日本、欧州、北米の3チームによるチーム対抗戦で、今回は、日本チームが(浅田真央、安藤美姫、高橋大輔、小塚崇彦)が僅差で北米を押さえ、2年ぶりに優勝しました。

 

しかし、私にとって最大の関心事は、浅田真央選手が、今シーズン、いったいどんなプログラムで臨むかという点でした。

 

 

2008~9年シーズンから、浅田選手は、ロシアのタチアナ・タラソワ・コーチにつきましたが、浅田選手が昨年、2010年のバンクーバー五輪向けプログラムを発表したその時から、私は一貫して、「このプログラムでは決して五輪で勝てない」とブログ上(アメブロ)で発言し続けてきました。

 

時として、熱狂的な浅田選手ファンからの怒りを買うこともありましたが、「不変」と「革新」という観点から見て、完全な失策だと確信していたので、私は断固主張し続けました(それでも、心の中では、"奇跡"が起きることを祈りましたが・・・)。

 

それは、次の2つの点からも明白でした!

 

① フリー・プログラムで使用する楽曲; 

ラフマニノフ作曲の「鐘」のオーケストラ・バージョンで、陰鬱で重苦しい雰囲気の曲です。

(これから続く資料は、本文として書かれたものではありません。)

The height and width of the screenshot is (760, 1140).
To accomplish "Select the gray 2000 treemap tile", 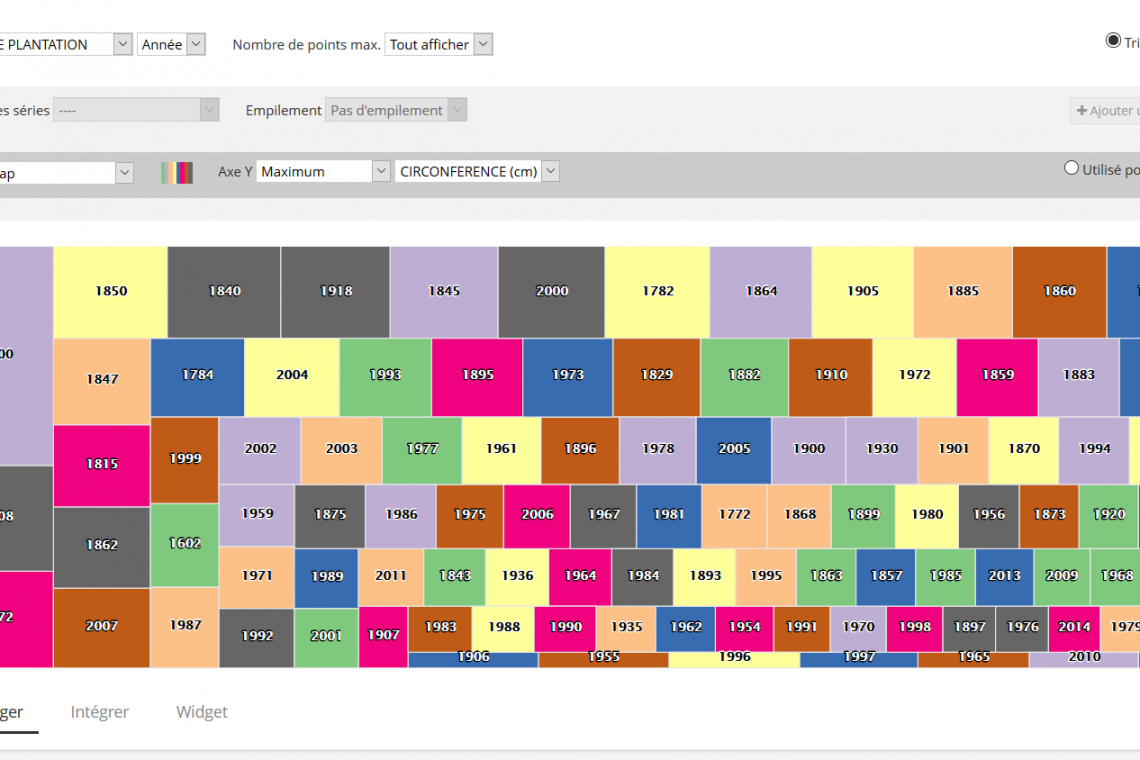I will coord(551,291).
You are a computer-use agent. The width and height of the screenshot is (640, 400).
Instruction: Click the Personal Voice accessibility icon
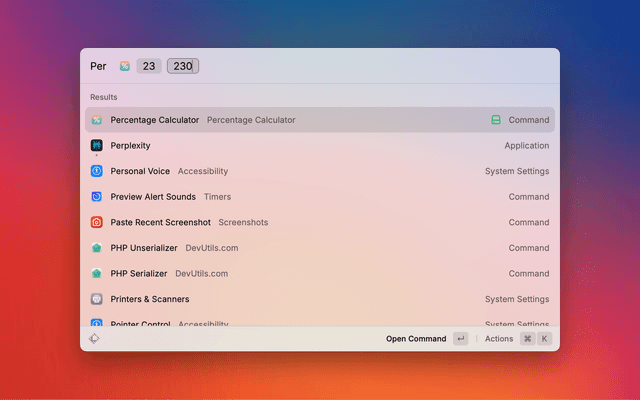coord(97,171)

そこで描かれる世界は、圧政に喘ぐロシア民衆の苦悩・怒り・悲哀・・・・

浅田選手の第1印象は、「なんか平凡な曲だなあ・・・」(← 流石、鋭い直感です!)。

あの"真央ちゃん"(当時19歳)が、虐げられたロシア民衆の苦悩を表現!??

 

それでも、その後の浅田選手は、今までの自分になかった新しい世界を切り開こう、表現域を広げようと努力を続けました。

マスメディアは、励ます意味もあったのでしょうが、彼女の新たな挑戦を賞賛し続けたものです。

 

② プログラム構成;

ショート・プログラムで1回、フリー・プログラムで2回、実に3回ものトリプル・アクセルを入れてきました。

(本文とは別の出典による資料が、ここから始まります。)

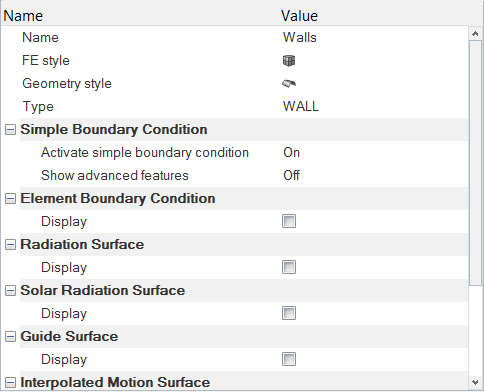The height and width of the screenshot is (392, 484).
Task: Collapse the Element Boundary Condition section
Action: [x=10, y=199]
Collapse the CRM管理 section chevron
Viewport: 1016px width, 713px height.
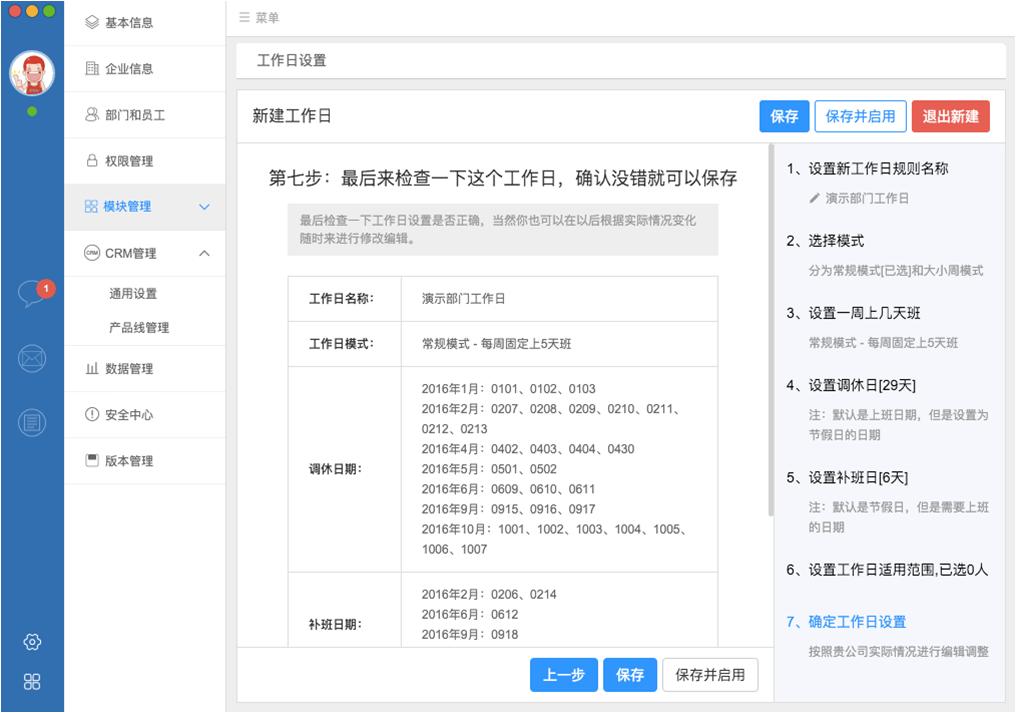pos(205,254)

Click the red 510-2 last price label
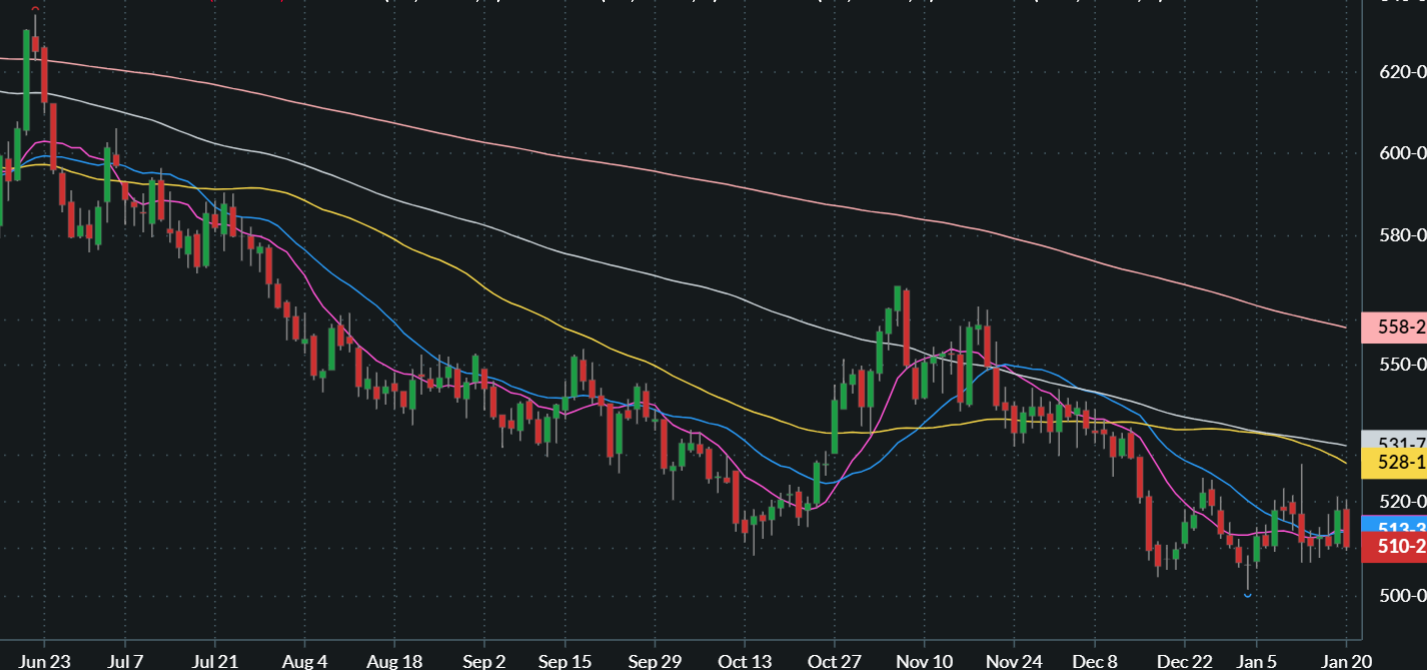click(1397, 546)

世界を見渡しても、トリプル・アクセルを国際試合で成功させ得る女子は、その当時から浅田選手ひとりでしたが、その彼女ですら、成功率は必ずしも高くはありませんでした。

それなのに、1試合に3回も!

 

問題はそれだけではありません・・・・その当時のルールや、ジャッジの採点傾向("離れ業"よりもワザの完成度重視)から言っても、そうした戦略が時代に合わないこと(=勝負に勝てないこと)は、一部の専門家からも指摘されていました。

 

そうした中、彼女は、「それ以上体脂肪を減らしたら将来子供が生めなくなるかもしれない」との忠告を振り切ってまで体脂肪率を下げ、トリプル・アクセルを3回確実に跳べるよう懸命な練習を続けました(ちなみに浅田選手は、子供を10人以上欲しいと言うほどの子供好きです)。

 

 

<不幸にも的中した予言>

2009年9月からスタートしたオリンピック・シーズン、彼女の戦績は、国際舞台デビュー以降、未だかつて見たことのない惨敗続きとなりました。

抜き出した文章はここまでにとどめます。